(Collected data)

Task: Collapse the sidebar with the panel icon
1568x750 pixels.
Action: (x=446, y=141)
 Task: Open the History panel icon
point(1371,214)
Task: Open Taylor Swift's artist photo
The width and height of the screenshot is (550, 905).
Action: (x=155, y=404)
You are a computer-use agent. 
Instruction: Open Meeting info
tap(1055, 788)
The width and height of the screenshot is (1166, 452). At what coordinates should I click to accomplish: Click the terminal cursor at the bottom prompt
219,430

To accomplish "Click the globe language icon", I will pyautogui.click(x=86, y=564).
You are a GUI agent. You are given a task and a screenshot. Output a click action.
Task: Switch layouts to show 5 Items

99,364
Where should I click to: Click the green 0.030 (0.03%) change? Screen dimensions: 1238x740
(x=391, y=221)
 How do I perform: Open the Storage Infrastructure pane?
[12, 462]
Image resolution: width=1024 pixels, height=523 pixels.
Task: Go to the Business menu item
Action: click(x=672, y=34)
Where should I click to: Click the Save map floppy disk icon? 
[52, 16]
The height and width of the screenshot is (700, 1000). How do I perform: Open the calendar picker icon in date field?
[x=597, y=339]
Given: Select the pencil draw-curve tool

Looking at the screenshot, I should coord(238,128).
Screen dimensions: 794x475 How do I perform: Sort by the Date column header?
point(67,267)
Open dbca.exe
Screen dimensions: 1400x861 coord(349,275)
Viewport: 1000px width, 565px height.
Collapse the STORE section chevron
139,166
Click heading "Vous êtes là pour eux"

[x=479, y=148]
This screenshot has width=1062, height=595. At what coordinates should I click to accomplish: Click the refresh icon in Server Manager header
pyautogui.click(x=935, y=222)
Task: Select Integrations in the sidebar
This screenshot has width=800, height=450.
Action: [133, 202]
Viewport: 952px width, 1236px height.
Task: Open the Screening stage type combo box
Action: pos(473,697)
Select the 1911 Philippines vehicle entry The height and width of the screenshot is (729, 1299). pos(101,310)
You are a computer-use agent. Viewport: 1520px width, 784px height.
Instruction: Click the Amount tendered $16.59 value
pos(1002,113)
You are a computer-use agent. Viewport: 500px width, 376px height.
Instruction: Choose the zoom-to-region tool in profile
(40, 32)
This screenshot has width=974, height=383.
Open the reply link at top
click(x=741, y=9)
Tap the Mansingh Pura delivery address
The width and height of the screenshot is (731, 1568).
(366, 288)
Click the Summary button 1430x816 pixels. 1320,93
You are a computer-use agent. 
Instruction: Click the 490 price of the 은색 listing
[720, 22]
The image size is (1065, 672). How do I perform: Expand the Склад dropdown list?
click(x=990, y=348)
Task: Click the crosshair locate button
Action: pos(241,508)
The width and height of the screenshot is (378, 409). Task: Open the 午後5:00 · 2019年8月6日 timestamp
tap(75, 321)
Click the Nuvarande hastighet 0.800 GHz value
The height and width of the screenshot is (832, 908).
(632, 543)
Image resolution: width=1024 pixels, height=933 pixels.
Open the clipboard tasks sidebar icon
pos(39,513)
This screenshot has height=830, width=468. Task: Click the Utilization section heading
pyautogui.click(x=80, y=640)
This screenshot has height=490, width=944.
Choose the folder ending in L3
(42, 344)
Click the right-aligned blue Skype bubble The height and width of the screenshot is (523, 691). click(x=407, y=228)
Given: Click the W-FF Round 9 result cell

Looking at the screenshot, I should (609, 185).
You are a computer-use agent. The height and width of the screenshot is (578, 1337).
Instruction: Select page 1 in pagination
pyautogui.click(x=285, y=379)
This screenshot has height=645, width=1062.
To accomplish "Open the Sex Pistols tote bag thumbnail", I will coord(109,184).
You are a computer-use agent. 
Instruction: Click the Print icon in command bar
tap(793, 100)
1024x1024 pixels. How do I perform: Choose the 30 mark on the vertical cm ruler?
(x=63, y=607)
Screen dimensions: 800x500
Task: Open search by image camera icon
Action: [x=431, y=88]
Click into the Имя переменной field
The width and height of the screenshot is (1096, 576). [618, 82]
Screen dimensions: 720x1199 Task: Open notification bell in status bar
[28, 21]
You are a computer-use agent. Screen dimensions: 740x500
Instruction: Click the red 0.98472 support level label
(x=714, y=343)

Work to complete: Nothing in the data should be altered; please repeat it exactly.

Exercise result:
Task: Collapse the sidebar with the panel icon
1568x750 pixels.
Action: (x=446, y=141)
 Task: Open the History panel icon
point(1371,214)
Task: Open Taylor Swift's artist photo
The width and height of the screenshot is (550, 905).
Action: (x=155, y=404)
You are a computer-use agent. 
Instruction: Open Meeting info
tap(1055, 788)
The width and height of the screenshot is (1166, 452). At what coordinates should I click to accomplish: Click the terminal cursor at the bottom prompt
219,430

To accomplish "Click the globe language icon", I will pyautogui.click(x=86, y=564).
You are a GUI agent. You are given a task and a screenshot. Output a click action.
Task: Switch layouts to show 5 Items

99,364
Where should I click to: Click the green 0.030 (0.03%) change? Screen dimensions: 1238x740
(x=391, y=221)
 How do I perform: Open the Storage Infrastructure pane?
[12, 462]
Image resolution: width=1024 pixels, height=523 pixels.
Task: Go to the Business menu item
Action: click(x=672, y=34)
Where should I click to: Click the Save map floppy disk icon? 
[52, 16]
The height and width of the screenshot is (700, 1000). How do I perform: Open the calendar picker icon in date field?
[x=597, y=339]
Given: Select the pencil draw-curve tool

Looking at the screenshot, I should coord(238,128).
Screen dimensions: 794x475 How do I perform: Sort by the Date column header?
point(67,267)
Open dbca.exe
Screen dimensions: 1400x861 coord(349,275)
Viewport: 1000px width, 565px height.
Collapse the STORE section chevron
139,166
Click heading "Vous êtes là pour eux"

[x=479, y=148]
This screenshot has width=1062, height=595. At what coordinates should I click to accomplish: Click the refresh icon in Server Manager header
pyautogui.click(x=935, y=222)
Task: Select Integrations in the sidebar
This screenshot has width=800, height=450.
Action: [133, 202]
Viewport: 952px width, 1236px height.
Task: Open the Screening stage type combo box
Action: pos(473,697)
Select the 1911 Philippines vehicle entry The height and width of the screenshot is (729, 1299). pos(101,310)
You are a computer-use agent. Viewport: 1520px width, 784px height.
Instruction: Click the Amount tendered $16.59 value
pos(1002,113)
You are a computer-use agent. Viewport: 500px width, 376px height.
Instruction: Choose the zoom-to-region tool in profile
(40, 32)
This screenshot has width=974, height=383.
Open the reply link at top
click(x=741, y=9)
Tap the Mansingh Pura delivery address
The width and height of the screenshot is (731, 1568).
(366, 288)
Click the Summary button 1430x816 pixels. 1320,93
You are a computer-use agent. 
Instruction: Click the 490 price of the 은색 listing
[720, 22]
The image size is (1065, 672). How do I perform: Expand the Склад dropdown list?
click(x=990, y=348)
Task: Click the crosshair locate button
Action: pos(241,508)
The width and height of the screenshot is (378, 409). Task: Open the 午後5:00 · 2019年8月6日 timestamp
tap(75, 321)
Click the Nuvarande hastighet 0.800 GHz value
The height and width of the screenshot is (832, 908).
(632, 543)
Image resolution: width=1024 pixels, height=933 pixels.
Open the clipboard tasks sidebar icon
pos(39,513)
This screenshot has height=830, width=468. Task: Click the Utilization section heading
pyautogui.click(x=80, y=640)
This screenshot has height=490, width=944.
Choose the folder ending in L3
(42, 344)
Click the right-aligned blue Skype bubble The height and width of the screenshot is (523, 691). click(x=407, y=228)
Given: Click the W-FF Round 9 result cell

Looking at the screenshot, I should (609, 185).
You are a computer-use agent. The height and width of the screenshot is (578, 1337).
Instruction: Select page 1 in pagination
pyautogui.click(x=285, y=379)
This screenshot has height=645, width=1062.
To accomplish "Open the Sex Pistols tote bag thumbnail", I will coord(109,184).
You are a computer-use agent. 
Instruction: Click the Print icon in command bar
tap(793, 100)
1024x1024 pixels. How do I perform: Choose the 30 mark on the vertical cm ruler?
(x=63, y=607)
Screen dimensions: 800x500
Task: Open search by image camera icon
Action: [x=431, y=88]
Click into the Имя переменной field
The width and height of the screenshot is (1096, 576). [618, 82]
Screen dimensions: 720x1199 Task: Open notification bell in status bar
[28, 21]
You are a computer-use agent. Screen dimensions: 740x500
Instruction: Click the red 0.98472 support level label
(x=714, y=343)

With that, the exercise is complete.